* [TASK REQUIREMENTS]
On every line of the listing, check for "agent"; copy the lines that have it.

(RECORDS FOR PROCESSING begins)

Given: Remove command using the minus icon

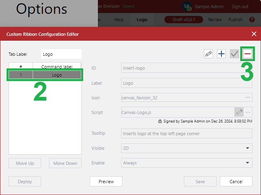Looking at the screenshot, I should 247,54.
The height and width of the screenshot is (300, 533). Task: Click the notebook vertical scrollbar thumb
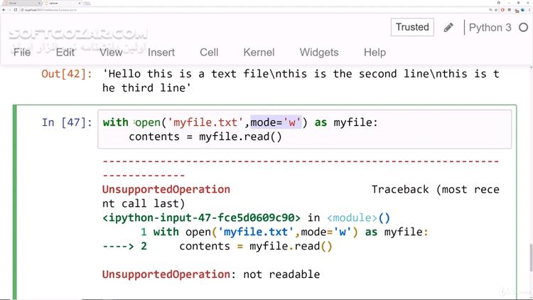pos(531,258)
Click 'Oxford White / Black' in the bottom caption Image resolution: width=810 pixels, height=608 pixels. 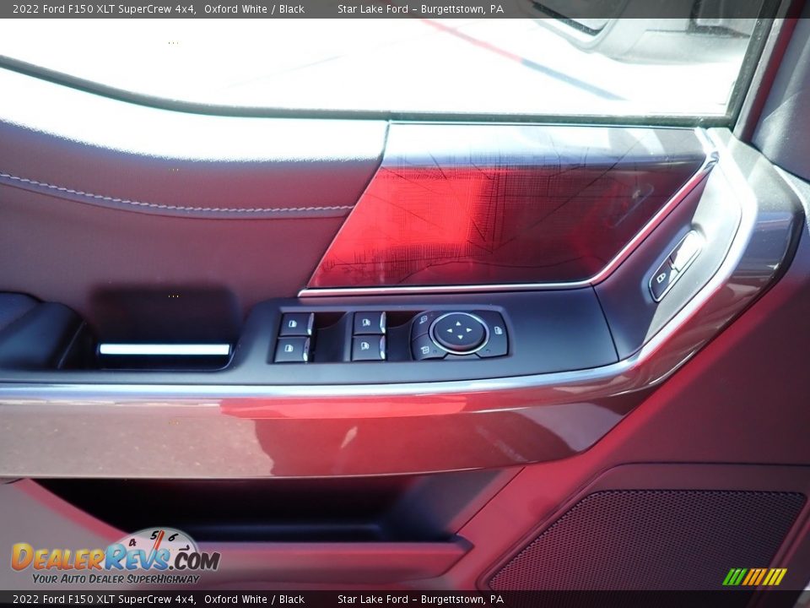254,600
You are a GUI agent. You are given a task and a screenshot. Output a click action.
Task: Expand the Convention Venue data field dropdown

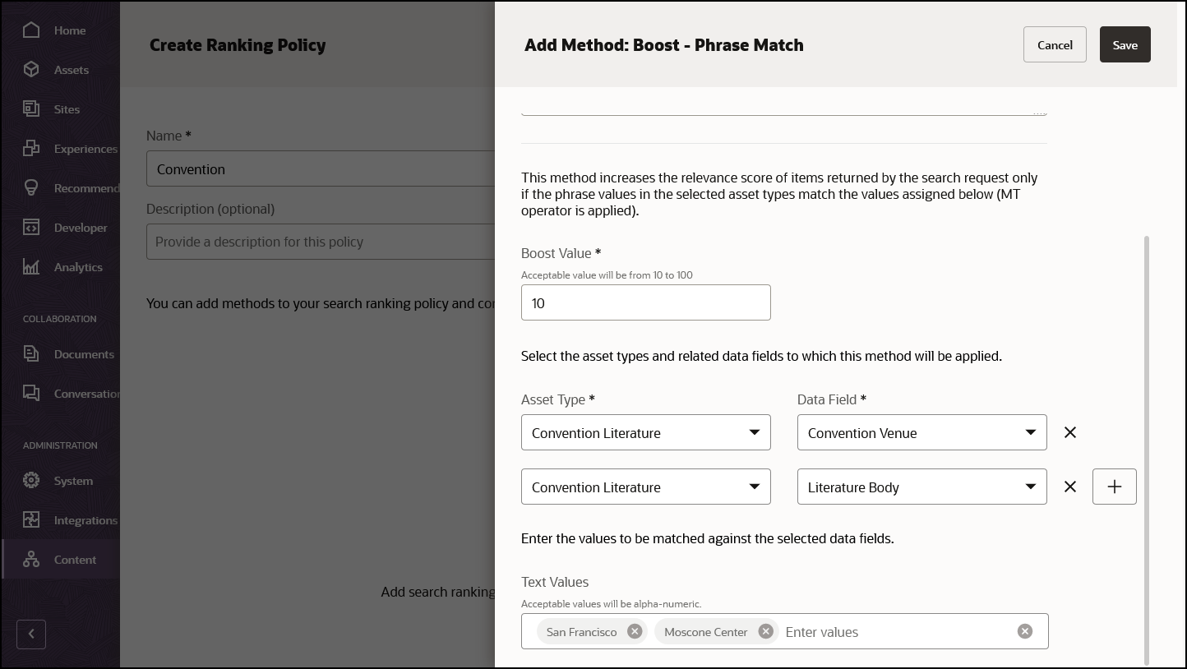click(921, 432)
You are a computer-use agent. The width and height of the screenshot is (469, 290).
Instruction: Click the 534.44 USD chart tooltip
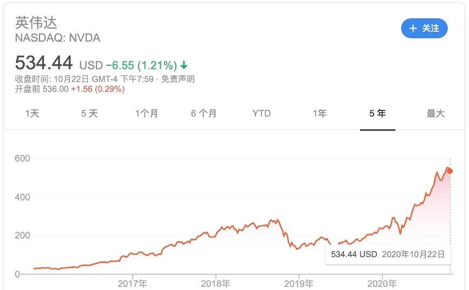(388, 254)
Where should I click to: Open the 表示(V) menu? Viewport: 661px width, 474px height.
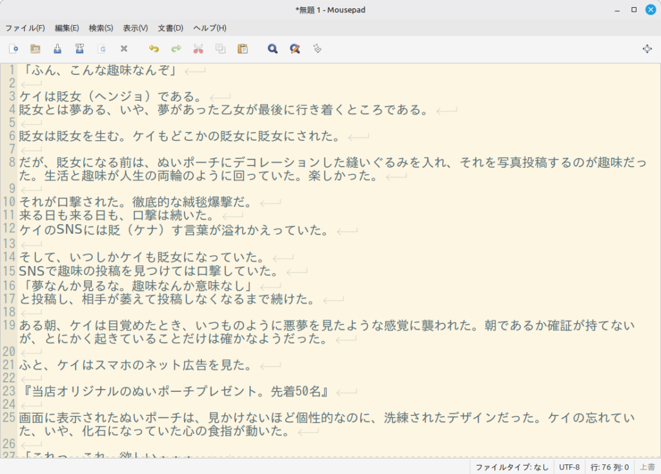tap(136, 28)
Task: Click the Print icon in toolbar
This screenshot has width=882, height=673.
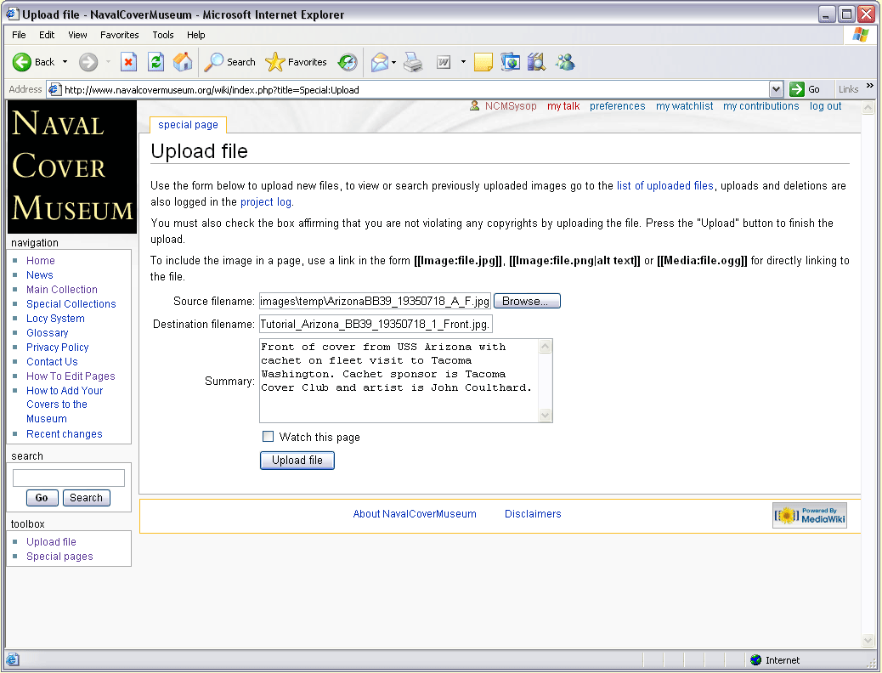Action: 413,62
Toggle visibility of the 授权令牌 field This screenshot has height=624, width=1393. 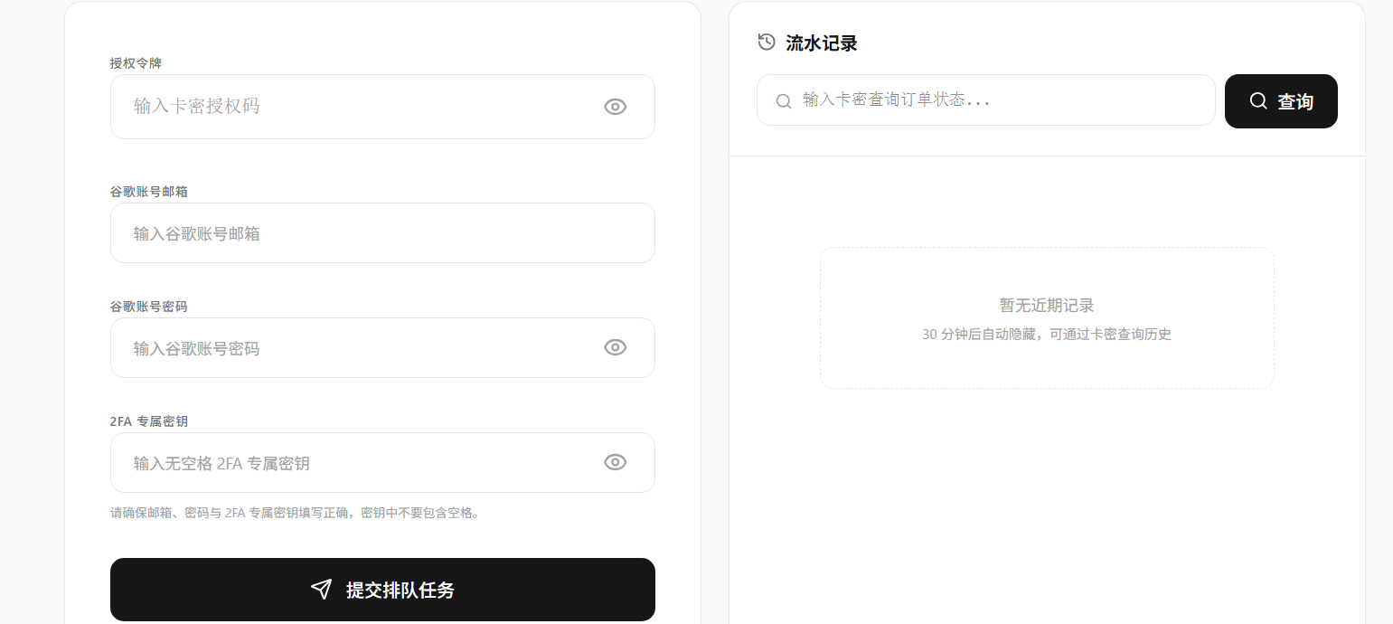(x=615, y=107)
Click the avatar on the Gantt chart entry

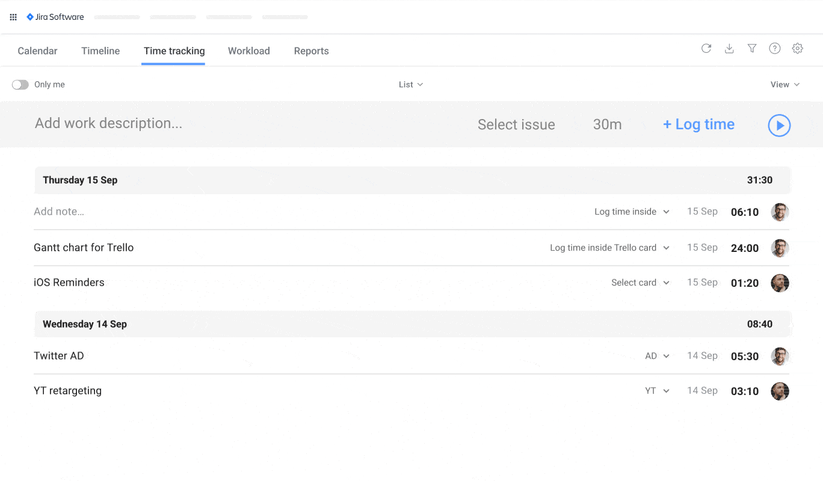point(780,248)
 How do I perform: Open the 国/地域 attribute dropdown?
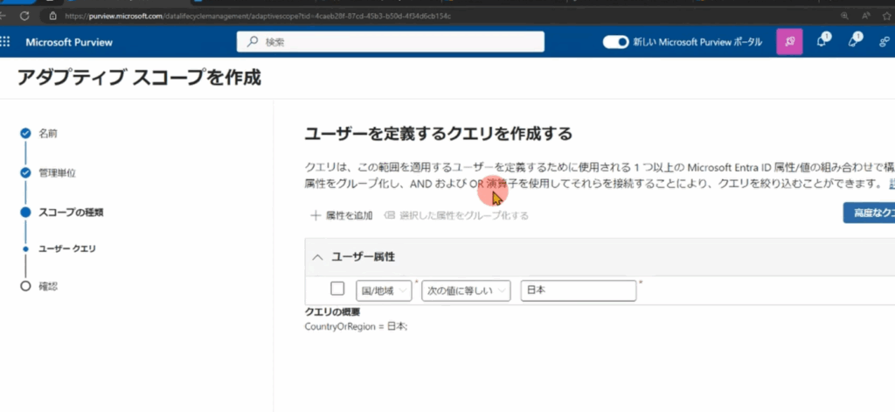384,290
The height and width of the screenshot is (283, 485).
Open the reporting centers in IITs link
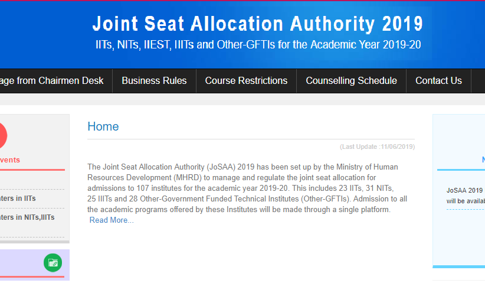click(18, 199)
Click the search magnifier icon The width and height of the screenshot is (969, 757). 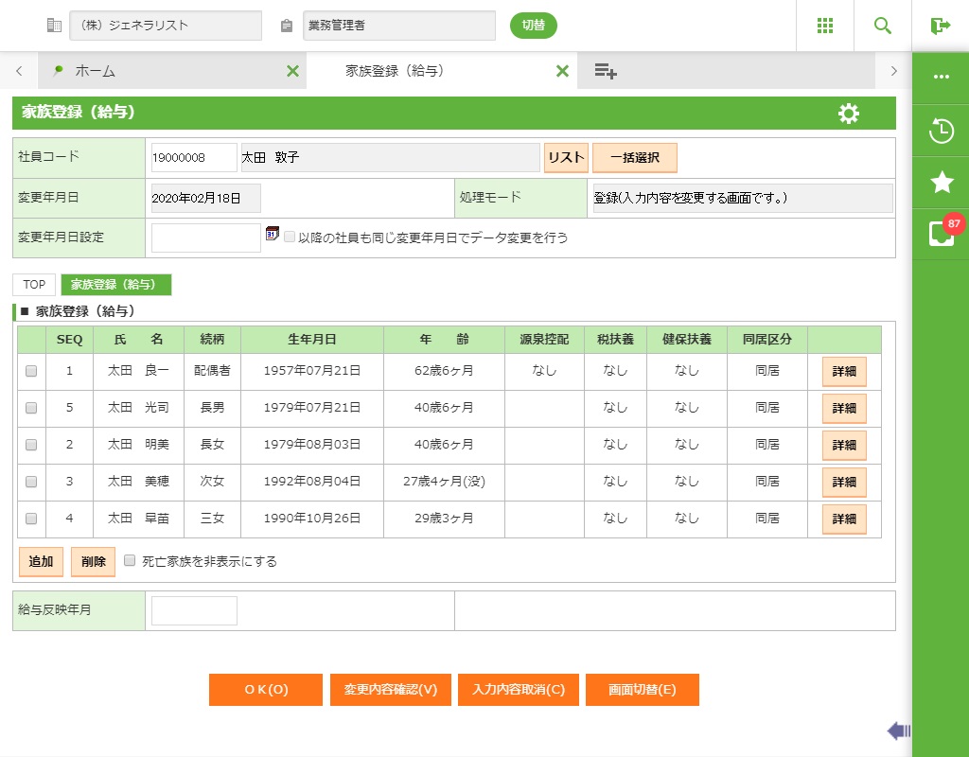[882, 26]
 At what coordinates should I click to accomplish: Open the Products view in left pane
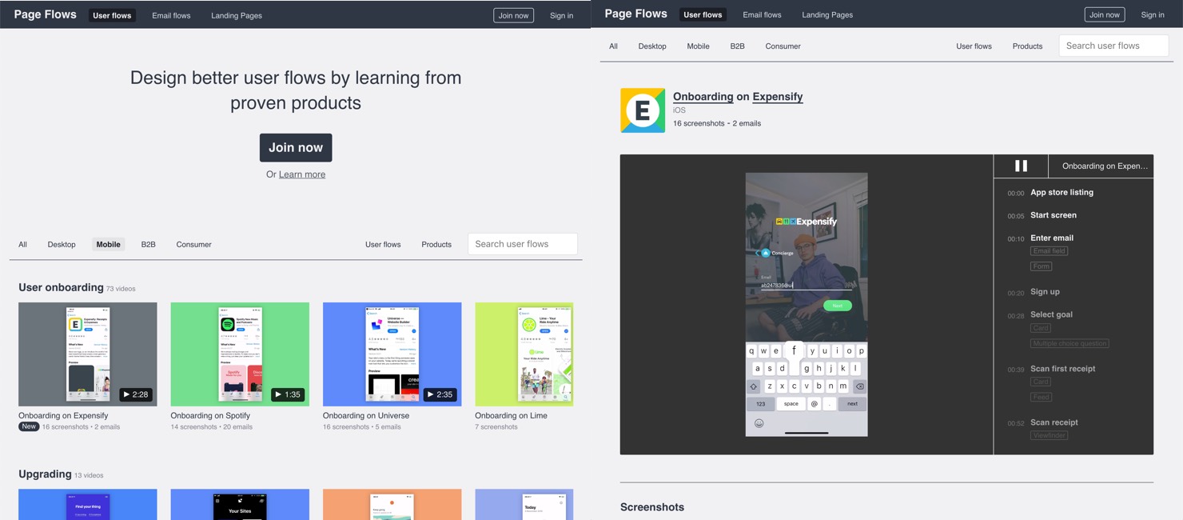point(436,245)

(RECORDS FOR PROCESSING ends)

* [ANSWER AREA]
You are a GUI agent. You are given a task and a screenshot. Output a click action.
You are a computer-use agent. The width and height of the screenshot is (469, 290).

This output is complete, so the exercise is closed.